No need to zip these for distribution – DMG files can be created with compression, and DropDMG offers this, too.

My .dmg files then get uploaded to AWS for global distribution (it’s rather generous on traffic compared to my own host).

Users can download the .dmg binary file in their browsers directly. When users open the file, there won’t be a Gatekeeper warning even if the Mac is offline. Dragging the app from the disk image to the Application folder (which you will want to include as an alias in the DMG of course) removes the quarantine xattr flag and solved the app translocation problem from zipped apps opened from e.g. the ~/Downloads folder mentioned above.

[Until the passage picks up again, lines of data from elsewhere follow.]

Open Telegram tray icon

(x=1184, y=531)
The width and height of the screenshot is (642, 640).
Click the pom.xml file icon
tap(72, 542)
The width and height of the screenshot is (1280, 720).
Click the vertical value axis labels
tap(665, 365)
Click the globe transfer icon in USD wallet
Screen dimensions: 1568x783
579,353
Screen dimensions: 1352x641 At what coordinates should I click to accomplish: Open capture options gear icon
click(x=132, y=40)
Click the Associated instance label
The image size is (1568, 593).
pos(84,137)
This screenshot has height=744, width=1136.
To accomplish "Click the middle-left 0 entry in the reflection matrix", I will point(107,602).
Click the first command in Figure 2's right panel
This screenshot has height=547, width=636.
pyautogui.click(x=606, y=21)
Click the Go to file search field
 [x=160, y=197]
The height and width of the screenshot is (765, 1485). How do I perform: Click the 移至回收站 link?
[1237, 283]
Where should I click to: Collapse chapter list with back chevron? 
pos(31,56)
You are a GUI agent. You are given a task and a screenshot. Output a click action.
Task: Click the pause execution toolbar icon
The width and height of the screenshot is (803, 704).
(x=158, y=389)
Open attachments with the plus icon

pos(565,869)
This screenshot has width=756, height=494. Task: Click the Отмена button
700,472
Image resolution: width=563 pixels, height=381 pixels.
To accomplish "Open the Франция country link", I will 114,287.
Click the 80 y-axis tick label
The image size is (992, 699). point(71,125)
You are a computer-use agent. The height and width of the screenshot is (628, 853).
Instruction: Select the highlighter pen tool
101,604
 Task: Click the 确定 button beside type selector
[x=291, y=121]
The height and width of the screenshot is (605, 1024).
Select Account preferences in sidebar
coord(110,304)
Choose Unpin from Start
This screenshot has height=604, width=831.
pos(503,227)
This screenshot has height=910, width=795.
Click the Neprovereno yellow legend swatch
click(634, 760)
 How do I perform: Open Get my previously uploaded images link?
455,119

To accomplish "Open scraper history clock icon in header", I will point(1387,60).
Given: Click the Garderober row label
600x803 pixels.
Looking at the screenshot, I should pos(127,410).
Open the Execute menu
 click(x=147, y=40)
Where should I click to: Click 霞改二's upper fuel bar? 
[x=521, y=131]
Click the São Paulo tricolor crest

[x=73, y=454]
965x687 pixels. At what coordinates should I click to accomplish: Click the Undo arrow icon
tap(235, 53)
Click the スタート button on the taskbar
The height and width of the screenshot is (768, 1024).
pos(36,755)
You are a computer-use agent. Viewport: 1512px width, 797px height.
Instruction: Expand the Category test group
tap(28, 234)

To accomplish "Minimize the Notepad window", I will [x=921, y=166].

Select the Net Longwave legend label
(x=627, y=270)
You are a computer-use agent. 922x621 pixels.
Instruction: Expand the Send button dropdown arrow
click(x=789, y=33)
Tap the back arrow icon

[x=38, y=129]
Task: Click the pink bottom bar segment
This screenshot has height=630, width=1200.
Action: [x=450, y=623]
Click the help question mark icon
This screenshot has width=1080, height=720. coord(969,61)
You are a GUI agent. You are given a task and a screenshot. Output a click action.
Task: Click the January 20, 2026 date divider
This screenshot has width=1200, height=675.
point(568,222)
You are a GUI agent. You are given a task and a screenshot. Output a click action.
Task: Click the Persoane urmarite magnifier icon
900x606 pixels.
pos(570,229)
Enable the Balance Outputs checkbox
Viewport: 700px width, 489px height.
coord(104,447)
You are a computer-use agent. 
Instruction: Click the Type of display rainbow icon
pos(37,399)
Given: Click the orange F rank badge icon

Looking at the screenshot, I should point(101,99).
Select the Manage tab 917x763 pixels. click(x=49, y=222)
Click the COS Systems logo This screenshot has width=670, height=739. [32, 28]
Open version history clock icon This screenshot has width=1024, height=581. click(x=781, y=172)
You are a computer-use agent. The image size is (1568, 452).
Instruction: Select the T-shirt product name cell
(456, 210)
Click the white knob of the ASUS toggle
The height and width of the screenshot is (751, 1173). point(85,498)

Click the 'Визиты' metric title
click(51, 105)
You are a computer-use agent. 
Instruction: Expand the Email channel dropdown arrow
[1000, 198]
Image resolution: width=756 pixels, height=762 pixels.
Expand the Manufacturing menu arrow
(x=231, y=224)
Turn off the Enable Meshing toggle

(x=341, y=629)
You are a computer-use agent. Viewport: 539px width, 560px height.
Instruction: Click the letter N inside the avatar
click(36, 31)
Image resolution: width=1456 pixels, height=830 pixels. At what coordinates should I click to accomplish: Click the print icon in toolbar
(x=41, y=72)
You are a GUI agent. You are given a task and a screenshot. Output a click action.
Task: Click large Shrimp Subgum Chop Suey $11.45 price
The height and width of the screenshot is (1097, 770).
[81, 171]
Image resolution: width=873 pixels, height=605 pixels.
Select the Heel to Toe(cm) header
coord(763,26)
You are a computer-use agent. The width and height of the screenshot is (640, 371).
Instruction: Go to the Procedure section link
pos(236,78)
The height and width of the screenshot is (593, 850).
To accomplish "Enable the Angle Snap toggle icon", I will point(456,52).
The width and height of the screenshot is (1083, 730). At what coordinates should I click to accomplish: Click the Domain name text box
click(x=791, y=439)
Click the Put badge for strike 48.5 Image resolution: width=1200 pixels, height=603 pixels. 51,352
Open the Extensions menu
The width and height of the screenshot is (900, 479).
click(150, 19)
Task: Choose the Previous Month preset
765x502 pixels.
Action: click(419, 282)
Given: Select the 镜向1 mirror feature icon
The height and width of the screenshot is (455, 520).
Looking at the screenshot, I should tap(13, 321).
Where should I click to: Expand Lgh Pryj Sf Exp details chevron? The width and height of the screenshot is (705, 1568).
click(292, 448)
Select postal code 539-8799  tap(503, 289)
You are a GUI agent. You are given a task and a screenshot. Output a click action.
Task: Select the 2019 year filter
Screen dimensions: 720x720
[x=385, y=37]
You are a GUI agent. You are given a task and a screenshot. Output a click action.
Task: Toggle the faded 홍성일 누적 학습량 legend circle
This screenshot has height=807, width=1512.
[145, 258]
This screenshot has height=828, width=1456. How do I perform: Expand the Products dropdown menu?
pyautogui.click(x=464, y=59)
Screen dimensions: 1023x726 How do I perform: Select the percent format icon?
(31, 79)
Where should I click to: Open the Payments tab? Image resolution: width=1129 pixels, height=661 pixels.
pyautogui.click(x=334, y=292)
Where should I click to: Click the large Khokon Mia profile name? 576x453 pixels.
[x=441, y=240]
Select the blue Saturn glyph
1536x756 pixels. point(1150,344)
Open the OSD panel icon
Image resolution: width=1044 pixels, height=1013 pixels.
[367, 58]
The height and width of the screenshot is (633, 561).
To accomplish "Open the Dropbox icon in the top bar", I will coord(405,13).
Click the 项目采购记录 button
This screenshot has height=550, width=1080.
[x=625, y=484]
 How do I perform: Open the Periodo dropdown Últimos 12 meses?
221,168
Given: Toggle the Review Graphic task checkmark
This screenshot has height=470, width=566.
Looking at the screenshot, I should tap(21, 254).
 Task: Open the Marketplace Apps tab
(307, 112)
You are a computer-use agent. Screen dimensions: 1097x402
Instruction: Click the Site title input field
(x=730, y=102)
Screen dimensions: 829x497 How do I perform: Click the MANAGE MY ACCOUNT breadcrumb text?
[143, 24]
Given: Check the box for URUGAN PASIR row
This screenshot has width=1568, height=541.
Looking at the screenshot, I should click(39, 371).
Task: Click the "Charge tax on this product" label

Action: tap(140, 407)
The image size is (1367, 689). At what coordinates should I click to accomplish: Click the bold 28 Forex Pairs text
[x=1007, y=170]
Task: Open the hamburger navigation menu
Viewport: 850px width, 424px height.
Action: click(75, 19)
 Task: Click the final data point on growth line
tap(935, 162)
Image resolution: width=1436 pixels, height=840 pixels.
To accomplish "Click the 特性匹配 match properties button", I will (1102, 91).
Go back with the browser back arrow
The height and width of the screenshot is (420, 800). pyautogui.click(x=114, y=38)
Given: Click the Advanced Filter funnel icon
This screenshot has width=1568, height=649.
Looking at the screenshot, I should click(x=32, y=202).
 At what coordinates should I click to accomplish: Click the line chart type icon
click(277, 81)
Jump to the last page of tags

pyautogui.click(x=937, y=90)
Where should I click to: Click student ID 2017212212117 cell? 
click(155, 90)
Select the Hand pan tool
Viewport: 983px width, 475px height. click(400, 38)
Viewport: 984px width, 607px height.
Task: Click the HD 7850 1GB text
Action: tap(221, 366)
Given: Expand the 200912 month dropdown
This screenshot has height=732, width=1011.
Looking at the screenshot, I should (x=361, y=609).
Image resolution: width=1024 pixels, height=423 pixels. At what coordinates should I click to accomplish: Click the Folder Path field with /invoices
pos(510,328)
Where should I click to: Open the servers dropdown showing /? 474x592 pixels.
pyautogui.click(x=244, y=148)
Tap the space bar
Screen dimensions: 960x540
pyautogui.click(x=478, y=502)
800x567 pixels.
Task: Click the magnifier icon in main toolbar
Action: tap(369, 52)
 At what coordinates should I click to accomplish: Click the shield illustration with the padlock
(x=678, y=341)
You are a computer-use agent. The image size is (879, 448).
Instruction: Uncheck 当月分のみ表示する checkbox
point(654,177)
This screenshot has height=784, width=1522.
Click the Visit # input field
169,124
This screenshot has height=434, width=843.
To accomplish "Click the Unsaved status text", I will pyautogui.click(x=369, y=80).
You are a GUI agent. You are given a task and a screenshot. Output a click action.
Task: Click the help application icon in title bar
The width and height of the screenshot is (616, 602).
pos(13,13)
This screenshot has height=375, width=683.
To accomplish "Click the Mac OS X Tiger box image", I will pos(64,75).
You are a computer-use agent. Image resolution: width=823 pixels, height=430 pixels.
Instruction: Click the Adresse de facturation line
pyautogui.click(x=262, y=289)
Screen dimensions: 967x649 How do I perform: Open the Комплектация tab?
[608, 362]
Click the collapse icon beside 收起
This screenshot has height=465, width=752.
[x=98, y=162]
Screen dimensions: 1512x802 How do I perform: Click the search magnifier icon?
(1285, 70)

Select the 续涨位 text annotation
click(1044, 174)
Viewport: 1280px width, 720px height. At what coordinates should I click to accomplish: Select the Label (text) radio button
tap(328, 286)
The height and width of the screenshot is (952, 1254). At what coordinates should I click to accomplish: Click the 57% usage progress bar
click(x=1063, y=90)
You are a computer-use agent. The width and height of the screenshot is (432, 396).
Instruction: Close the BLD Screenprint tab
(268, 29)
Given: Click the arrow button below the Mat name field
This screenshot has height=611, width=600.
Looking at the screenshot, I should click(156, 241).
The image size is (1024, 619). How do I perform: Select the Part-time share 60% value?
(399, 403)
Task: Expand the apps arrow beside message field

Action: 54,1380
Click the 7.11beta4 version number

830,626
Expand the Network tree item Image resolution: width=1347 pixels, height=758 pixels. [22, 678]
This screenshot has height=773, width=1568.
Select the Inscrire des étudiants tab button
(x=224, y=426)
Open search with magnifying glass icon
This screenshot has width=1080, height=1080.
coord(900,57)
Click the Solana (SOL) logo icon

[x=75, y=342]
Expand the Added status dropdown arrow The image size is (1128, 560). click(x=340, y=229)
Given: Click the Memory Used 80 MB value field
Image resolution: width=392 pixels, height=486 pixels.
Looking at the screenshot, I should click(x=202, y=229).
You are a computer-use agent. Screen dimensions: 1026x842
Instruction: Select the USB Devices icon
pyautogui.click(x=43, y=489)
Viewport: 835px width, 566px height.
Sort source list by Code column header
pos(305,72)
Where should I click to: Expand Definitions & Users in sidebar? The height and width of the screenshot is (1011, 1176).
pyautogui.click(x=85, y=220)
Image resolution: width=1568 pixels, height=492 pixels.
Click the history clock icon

It’s the best I’ve got thus far.

Alternatives and other notes for reference:

  • Michael Tsai and Josh Wisenbaker revealed (to me) that you can omit notarization of the .app when the .dmg is notarized, but then there’s all kinds of edge cases once you transfer the .app bundle to another Mac that wasn’t privvy to the disk image’s notarization. The notarization ticket is stapled to the .dmg, not the .app inside, so you cannot re-distribute (e.g. copy via network) the app bundle extracted from the disk image independently in a notarized fashion, even though the notarization is recusively notarizing all contents. The stapling is key here. Since notarization happens rather quickly, I don’t see a point in bypassing it (except for academic curiosity) and personally prefer to err on the side of caution: Notarize both pieces so they can be used independently without caveats.
  • Josh also mentioned that fastlane can automate this process. Haven’t tried Fastlane for Mac apps in, what, 4 years or so? So theres the notarize action you might want to have a look at if you want Fastlane.
  • Brendan Duddridge recommended the app DMG Canvas to create disk images, code-sign the image file, and then notarize it in one go. Haven’t tried that tool, yet, but if you don’t own DropDMG, you might also want to trial this app.